With the aid of the Innovate UK grant, "we are going to be really scaling out the process that we use for discovery and ... basically using it to generate data-driven hypotheses which you can then use to direct and focus your research and initiate collaborations potentially with companies or recover assets with other companies," Davison said. They'll also work on automating Almac's processes "to the point where the data is coming to us and telling us where the potential opportunities are for diagnostics, drugs, and companion diagnostics, and drug discovery, as opposed to us having to go forward and look and see where these might be," he said.
Currently for a biomarker discovery project at Almac, researchers might, among other tasks, have to gather data from different sources, perform molecular subtyping, query biomarker tests against the data, and look for relationships between individuals in a group such as similarities in signatures, phenotypes, outcomes, and clinical information.
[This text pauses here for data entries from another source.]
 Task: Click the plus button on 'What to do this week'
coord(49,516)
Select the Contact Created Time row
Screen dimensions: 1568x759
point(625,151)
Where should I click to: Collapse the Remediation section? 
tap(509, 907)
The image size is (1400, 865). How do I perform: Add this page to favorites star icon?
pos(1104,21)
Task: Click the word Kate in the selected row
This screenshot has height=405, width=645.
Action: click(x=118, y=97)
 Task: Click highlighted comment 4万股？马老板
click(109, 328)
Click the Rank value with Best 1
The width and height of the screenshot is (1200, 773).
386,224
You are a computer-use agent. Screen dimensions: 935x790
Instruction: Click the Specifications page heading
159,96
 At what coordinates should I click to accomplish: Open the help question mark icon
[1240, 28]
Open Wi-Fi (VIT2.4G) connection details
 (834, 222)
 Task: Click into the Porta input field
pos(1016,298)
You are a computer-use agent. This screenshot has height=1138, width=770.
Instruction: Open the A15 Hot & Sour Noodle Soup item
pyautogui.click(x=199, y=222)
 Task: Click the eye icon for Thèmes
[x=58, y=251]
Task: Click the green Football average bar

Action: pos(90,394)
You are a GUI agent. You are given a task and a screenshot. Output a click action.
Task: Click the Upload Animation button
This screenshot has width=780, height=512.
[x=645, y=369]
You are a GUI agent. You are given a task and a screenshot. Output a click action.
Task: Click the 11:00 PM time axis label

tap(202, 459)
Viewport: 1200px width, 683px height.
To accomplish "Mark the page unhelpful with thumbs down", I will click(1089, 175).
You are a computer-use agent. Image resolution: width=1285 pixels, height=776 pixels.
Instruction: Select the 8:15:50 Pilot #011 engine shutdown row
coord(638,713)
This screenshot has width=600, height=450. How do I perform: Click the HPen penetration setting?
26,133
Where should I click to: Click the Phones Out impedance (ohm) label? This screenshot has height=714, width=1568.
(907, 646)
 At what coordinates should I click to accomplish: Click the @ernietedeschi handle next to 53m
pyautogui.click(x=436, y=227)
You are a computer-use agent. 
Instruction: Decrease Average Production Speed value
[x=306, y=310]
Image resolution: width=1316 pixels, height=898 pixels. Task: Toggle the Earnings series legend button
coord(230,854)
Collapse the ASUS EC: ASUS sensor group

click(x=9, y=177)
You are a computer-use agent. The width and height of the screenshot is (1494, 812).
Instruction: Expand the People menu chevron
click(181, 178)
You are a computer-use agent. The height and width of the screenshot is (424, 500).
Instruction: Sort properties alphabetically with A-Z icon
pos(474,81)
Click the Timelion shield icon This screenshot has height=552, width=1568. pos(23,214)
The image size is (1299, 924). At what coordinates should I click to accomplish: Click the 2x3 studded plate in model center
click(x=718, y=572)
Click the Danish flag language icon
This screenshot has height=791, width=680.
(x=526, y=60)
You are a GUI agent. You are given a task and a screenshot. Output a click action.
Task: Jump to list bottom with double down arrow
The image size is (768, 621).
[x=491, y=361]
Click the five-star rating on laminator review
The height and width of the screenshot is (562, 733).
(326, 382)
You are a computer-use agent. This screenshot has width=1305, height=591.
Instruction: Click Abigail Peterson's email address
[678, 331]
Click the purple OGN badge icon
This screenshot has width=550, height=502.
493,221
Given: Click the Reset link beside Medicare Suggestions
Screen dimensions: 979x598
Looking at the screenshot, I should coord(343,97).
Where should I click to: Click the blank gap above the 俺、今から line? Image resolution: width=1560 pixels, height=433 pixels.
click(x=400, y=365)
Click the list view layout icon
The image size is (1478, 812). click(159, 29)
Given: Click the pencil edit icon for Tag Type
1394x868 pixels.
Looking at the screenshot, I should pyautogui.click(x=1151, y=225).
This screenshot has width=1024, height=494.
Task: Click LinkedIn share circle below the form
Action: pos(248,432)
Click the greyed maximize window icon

Completing these tasks could take researchers as much as a week, according to Davison. This partnership aims to reduce those times. Basically, "it's taking a lot of what we would do, removing manual steps and just introducing scale and consistency, something [for which] will have an audit trail, [and] something that could be saved in an effective way so that it could be queried at a later date without rerunning." Moreover, different bioinformaticians within the company may have different ways of doing things, so to ensure consistent results, part of the focus will be on putting together standardized ways of performing tasks and running analyses, he added.
Over the next 18 months, the researchers will work on implementing Almac's internally developed pipelines and workflows on Analytics Engines' infrastructure. This includes pipelines for data quality control and for exploring technical factors and endpoints, Davison said. They'll also implement Almac's pipelines for cleaning data, a molecular subtyping workflow which uses unsupervised approaches or semi-supervised approaches to explore data structure with respect to sample or patient grouping, phenotypes, ontologies, and targets. Additionally, the partners will implement a tool that lets research discover and develop biomarkers that have clinical utility, statistical validity, biological relevance, and are analytically stable.
The platform will be used to support Almac's internal research and development efforts as well as fee-for-service work focused on biomarker discovery and validation that the company does with pharmaceutical and biotechnology companies, Davison said.
Analytics Engines also plans to offer capabilities developed through the partnership commercially as part of its existing portfolio specifically for the life sciences, Tanney said. "At the moment, we can implement pipelines for people or if they have the experience and expertise themselves, they can use the stack and implement pipelines. ...What we will have as a result of this is something that enables clients to build their own pipelines more easily," he said.